The Weight Watchers point list has been derided as being too strict by some, but it is a fairly easy tool to use, whether you're eating at home or eating out. With the two plan books (one for restaurants), you can easily see how many points you are eating per day, compared to how many you are allowed.
Even if you decide the Weight Watchers plan isn't for you, you can still use the points system to keep track of where you are and where you want to be. You will learn how to monitor your daily intake, and this helps you become accountable to yourself every day.
The Point list is simple to understand and use. Foods that are low in calories and high in fiber are given low point values. Foods high in calories and low in fiber have higher point values. One treat can really throw you off track, though, so you have to be careful not to “cheat”. One Starbuck's muffin may have six to ten points, and that blows your day right there. But if you eat lots of fruits and vegetables instead, those mostly have low points.
You can do Weight Watchers in person, online, or you can just follow the point system yourself. Although you won't get the camaraderie and support if you go it alone, the Point list makes it very easy to track what you eat every day. Keeping a daily food journal helps, too. You'll be assigned a target value if you join, but you can read up on the information online, to determine how many points you should have each day.
The Weight Watchers Point system concentrates on foods high and low in fiber, as well as calories. Foods that have more fiber, like fruits and vegetables, are healthier for you to eat, and they add fewer inches to your waistline, as well. This weight loss system will try to help you to move away from animal fats, and into more healthy foods. Each time you plan a meal or stop at a restaurant, you can check your book to see how many points that meal will “cost”, and how it will affect your day, points-wise.

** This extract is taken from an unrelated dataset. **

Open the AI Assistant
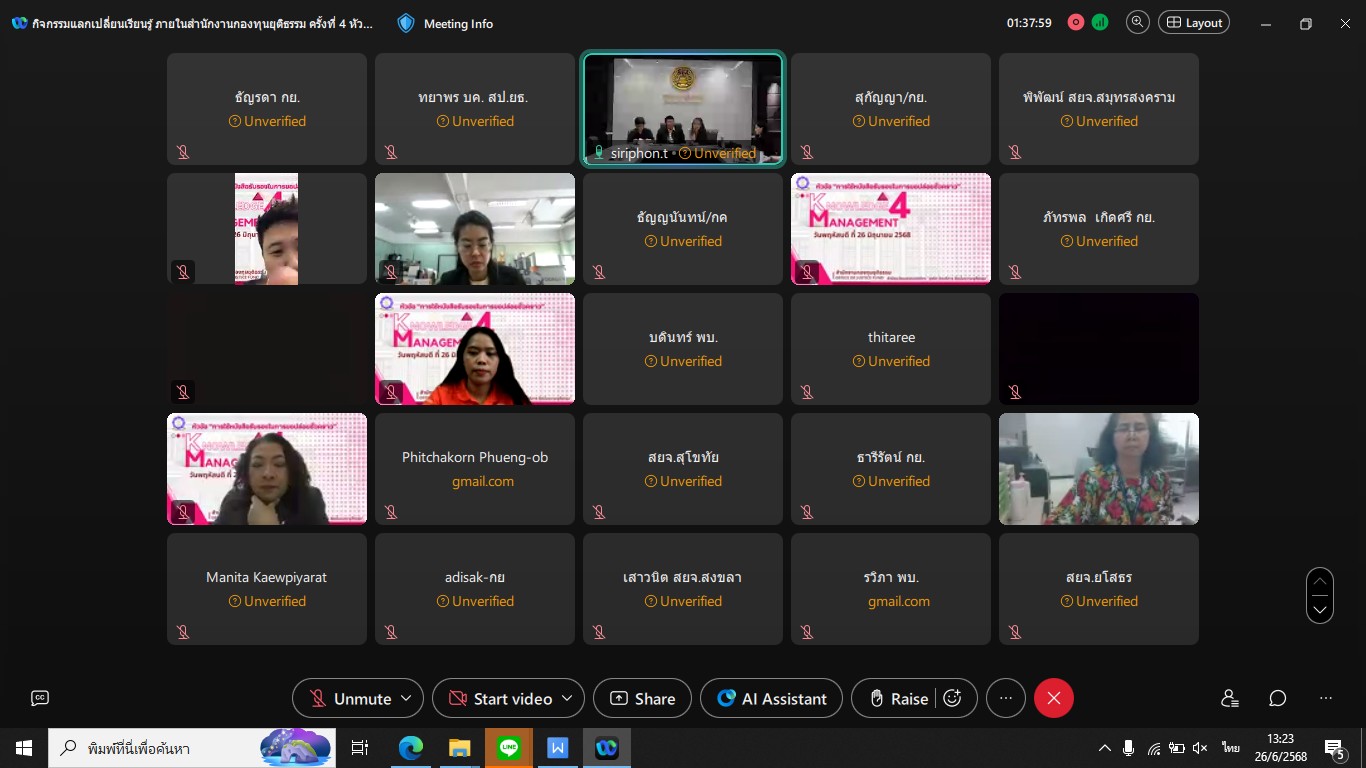The width and height of the screenshot is (1366, 768). click(x=771, y=698)
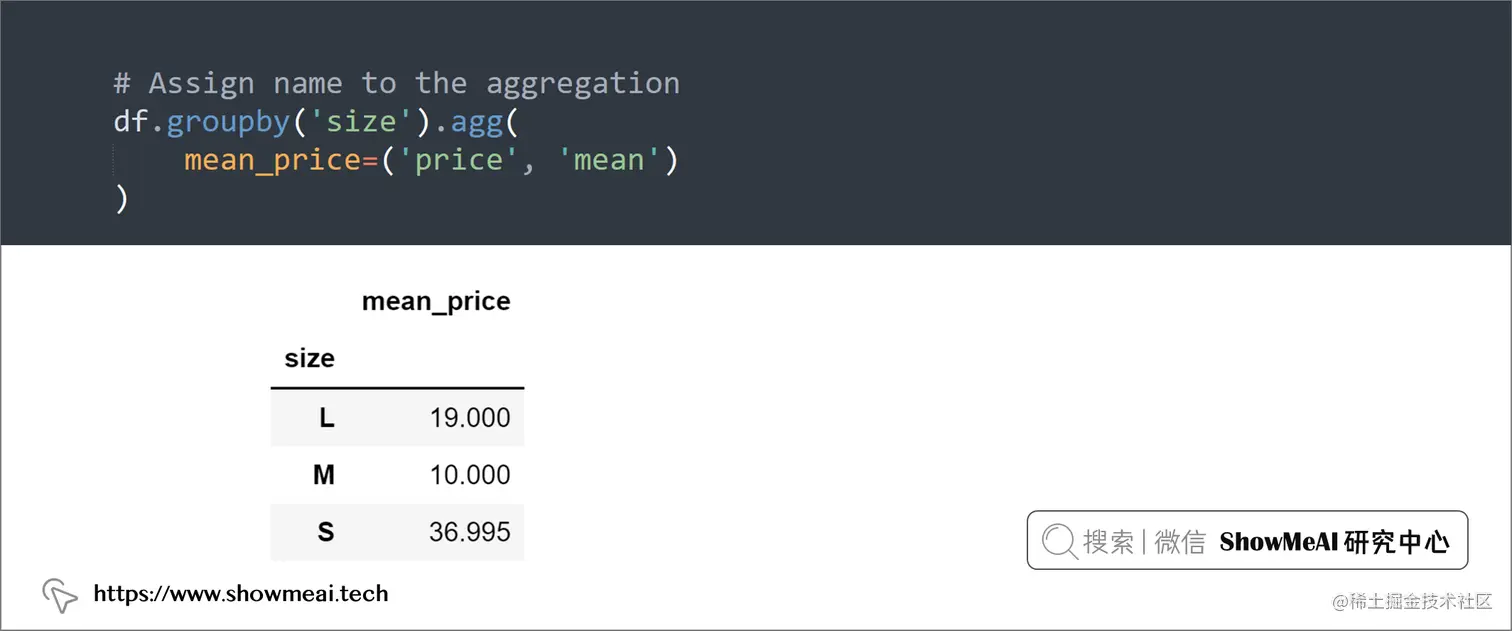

Changing your diet to include more fiber will help you to be more energetic and to feel more full. Bringing your intake of fiber up and your dairy and animal protein down will combine to help you lose weight.
If you're not sold on the Weight Watchers Point list system, you can try the Flex Program. Within this system, you are awarded negative points for exercise, which will enable you to eat more foods each day – as long as they are healthy foods. Using the Weight Watchers Point list and the Flex program, you may be able to take weight off and keep it off.